“It Comes At Night”…
By: Joseph Magidson
“It Comes At Night” looks to be a breakout indie horror tale
Independent horror has been having a bit of a resurgence these days, as I’ve spoken of over the past couple of years. Auteur-driven scares are on the rise, even if studios are largely still trying to bank on reboots, remakes, and sequels. This week, an original outing comes our way when It Comes At Night hits theaters, hoping to scare not just indie audiences, but the moviegoing populace at large. The recent tradition started by the likes of The Babadook, It Follows, and The Witch, to name three, will likely continue here. This flick is going to develop quite the following.
The film is a chamber piece, set in the aftermath of some sort of apocalyptic event. Paul (Joel Edgerton) keeps himself and his family alive using a very strict set of rules. These rules apply to everyone, even the family. It has protected his wife Sarah (Carmen Ejogo) and son Travis (Kelvin Harrison Jr.) for years now, even at a great cost, as established in the opening sequence. When a desperate husband and father in Will (Christopher Abbott) tries to break into their home looking for Paul and Sarah take pity on him.
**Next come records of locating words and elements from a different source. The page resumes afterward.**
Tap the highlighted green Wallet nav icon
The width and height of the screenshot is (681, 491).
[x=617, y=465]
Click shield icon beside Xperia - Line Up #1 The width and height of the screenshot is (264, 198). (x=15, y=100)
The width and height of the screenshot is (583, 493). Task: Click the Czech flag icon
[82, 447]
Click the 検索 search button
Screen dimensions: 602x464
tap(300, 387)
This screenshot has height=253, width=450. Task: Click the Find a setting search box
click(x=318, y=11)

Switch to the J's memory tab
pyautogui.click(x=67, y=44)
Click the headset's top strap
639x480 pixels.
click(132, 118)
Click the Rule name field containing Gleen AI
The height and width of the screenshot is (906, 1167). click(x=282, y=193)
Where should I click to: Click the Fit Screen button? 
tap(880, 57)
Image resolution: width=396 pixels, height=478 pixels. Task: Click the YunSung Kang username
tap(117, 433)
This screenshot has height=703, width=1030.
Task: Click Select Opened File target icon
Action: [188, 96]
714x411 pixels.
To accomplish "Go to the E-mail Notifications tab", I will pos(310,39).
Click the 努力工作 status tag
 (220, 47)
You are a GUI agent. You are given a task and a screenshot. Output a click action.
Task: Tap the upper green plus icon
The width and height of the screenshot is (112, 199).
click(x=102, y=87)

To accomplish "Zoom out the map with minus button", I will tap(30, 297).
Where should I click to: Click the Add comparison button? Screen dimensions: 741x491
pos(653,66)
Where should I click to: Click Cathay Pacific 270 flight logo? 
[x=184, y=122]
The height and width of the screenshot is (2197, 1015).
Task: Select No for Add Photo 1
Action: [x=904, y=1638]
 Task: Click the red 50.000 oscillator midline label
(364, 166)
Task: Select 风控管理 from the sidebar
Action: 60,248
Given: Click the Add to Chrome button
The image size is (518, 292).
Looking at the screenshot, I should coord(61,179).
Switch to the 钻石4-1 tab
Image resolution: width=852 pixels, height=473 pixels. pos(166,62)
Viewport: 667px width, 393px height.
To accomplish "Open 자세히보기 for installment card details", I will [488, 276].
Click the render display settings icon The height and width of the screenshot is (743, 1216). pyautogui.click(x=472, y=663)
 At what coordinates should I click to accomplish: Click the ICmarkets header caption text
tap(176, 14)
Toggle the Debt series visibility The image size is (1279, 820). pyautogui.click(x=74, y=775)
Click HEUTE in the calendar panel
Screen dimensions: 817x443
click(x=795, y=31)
After feeling him out, they invite Will to bring his wife Kim (Riley Keough) and young son to live with them. Things are initially fine, but soon tensions rise and tragedy becomes inevitable. The best of intentions will only go so far, especially with evil lurking just around the corner. Trey Edward Shults writes and directs here, with the small supporting cast also including Griffin Robert Faulkner and David Pendleton. Atmospheric cinematography comes from Drew Daniels, while the haunting score is by Brian McOmber.
Though I’m not quite as fond of it as most, the movie is a definite showcase for filmmaker Shults. He’s a future A-lister, of that I have very little doubt. He also gets another top-notch performance out of Edgerton, while Abbott, Ejogo, and Keough are strong as well. As for Harrison Jr., he’s solid, though the script uses him in an odd way. Shults is, at this point to me, a strong director than he is a writer, so this is mostly atmosphere with a letdown of a story. Still, the tension is effective and palpable. This is a good film, just not a great one.
Despite a prestige cast, don’t expect It Comes At Night to contend for any awards, outside of maybe the Independent Spirit Awards. More likely, look for the movie to simply play well with its core audience, with anything else just a bonus. The Spirit Awards could go for him like they’ve gone for It Follows and The Witch recently, but that certainly remains to be seen. More so than anything else, it’s just a calling card for Shults. Anything other than that, aside from a solid potential run at the box office, is little more than icing on the proverbial cake.
Starting tomorrow, audiences can begin seeing A24’s latest fright flick when It Comes At Night opens. The film is a tension-filled white-knuckle experience, and if the trailer suggested something different, that’s just how it is sometimes. Shults is going places, so if you’re on the lookout for a new genre filmmaker to follow, he’s one to focus in on. This movie will surprise you, one way or another, so if horror is your thing, this is something to look forward to. The wait is short, but the post-screening discussions likely will be longer. Give it a shot and see what you think.